Latinx Colorism is Literally Killing Muslims and Black People.
Recently, Puerto Rican drag queen and makeup enthusiast Jason/April Carrión came under fire after what was intended to be a makeup exploration of Boricua culture. The series, Carrión explained on the Instagram post, sought out to use coffee grounds to demonstrate the varying skin shades between Boricuas of Spanish, Taino, and African ancestry. But it ended up sending a much different message.
Despite intentions to celebrate the “richness and diversity in [Boricua] culture,” Carrión participated in blackface—or the painting one’s face a darker or black pigment—which is never, ever okay. By now, most people [should] know that blackface is a tool historically rooted in oppression and dehumanization, but there are still many people, including Latinxs like Carrión, who continue to slip up. And, though it may seem harmless, these types of actions are indicative of a more insidious problem in the Latinx community.
Though the Latinx community is colorful and diverse; we are not a monolith. Yes, all Latinxs are minorities, but because we are made up of many racial, cultural, and ethnic identities we all experience differing degrees of discrimination; not all of us are oppressed in the same way. But, too often, instead of creating community solidarity, our differences often serve to further divide us and sustain colorism, or the idea and practice that gives lighter-skinned people more privilege and fairer treatment.
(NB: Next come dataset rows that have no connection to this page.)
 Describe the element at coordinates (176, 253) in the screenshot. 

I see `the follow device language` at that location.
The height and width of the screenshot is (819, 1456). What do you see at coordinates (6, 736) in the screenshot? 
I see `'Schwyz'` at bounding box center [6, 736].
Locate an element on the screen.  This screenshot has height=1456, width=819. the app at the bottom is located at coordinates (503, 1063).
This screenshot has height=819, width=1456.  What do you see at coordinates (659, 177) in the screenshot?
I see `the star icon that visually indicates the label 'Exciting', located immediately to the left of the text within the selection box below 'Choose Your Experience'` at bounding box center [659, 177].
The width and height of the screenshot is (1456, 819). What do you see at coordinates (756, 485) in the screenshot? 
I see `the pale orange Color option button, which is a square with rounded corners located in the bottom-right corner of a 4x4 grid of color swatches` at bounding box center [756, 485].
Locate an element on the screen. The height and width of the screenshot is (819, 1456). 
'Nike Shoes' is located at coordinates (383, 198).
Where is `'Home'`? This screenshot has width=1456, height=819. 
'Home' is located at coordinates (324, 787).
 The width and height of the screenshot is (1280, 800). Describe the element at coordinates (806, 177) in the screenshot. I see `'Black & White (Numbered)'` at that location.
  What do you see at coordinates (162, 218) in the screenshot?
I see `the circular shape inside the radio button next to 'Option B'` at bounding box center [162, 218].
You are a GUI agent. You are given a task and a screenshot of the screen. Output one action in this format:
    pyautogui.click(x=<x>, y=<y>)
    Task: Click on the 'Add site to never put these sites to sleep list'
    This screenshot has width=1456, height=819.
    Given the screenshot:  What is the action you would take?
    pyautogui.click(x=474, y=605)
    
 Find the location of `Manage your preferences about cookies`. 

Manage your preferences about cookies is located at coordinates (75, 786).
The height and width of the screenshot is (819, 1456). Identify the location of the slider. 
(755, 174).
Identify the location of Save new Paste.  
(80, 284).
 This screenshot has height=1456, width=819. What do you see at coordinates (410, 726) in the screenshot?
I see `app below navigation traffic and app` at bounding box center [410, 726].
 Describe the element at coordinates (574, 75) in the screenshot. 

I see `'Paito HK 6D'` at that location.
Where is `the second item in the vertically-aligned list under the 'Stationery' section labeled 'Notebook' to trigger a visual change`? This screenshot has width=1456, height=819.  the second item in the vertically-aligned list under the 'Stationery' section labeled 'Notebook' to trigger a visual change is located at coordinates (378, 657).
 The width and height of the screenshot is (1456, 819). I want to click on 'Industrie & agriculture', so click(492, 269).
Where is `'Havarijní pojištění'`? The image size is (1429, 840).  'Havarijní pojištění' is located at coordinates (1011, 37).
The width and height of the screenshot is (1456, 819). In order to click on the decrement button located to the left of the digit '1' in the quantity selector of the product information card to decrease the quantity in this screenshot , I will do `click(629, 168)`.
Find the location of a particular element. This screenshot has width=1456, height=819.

The many manifestations of colorism in our communities—most recently epitomized by the recent murders of Nabra Hassanen and Philando Castile at the hands of Latinxs—are evidence that the Latinx community still has a lot more work to do when it comes to countering xenophobia and anti-blackness.
Because whiteness is placed on a pedestal across communities and cultures, it should come as no surprise that those who can get closest to this ideal are met with more privileges. This doesn’t invalidate struggles of light-skinned people of color, it only means that those of us who hold more privilege also bear a responsibility to be better allies to the rest of our community. One great way to start doing this is by speaking out when we see other Latinxs slipping up, even if it’s something seemingly harmless.
Minor offenses can evolve into cultures of resentment and deeply rooted hate that can lead to violence and, sometimes, even death, as we have recently seen in the news. For this reason, Latinxs need to get better at calling out these ‘minor’ actions and behaviors whenever they happen. After all, even the smallest comments can help to uphold white supremacy.
Whether it’s a makeup artist aiming to highlight cultural diversity, a tía saying something insensitive about a Dominican neighbor, or a Chicano friend slipping the n-word one too many times, calling out anti-blackness or islamophobia in our community is our responsibility. So let’s get to work.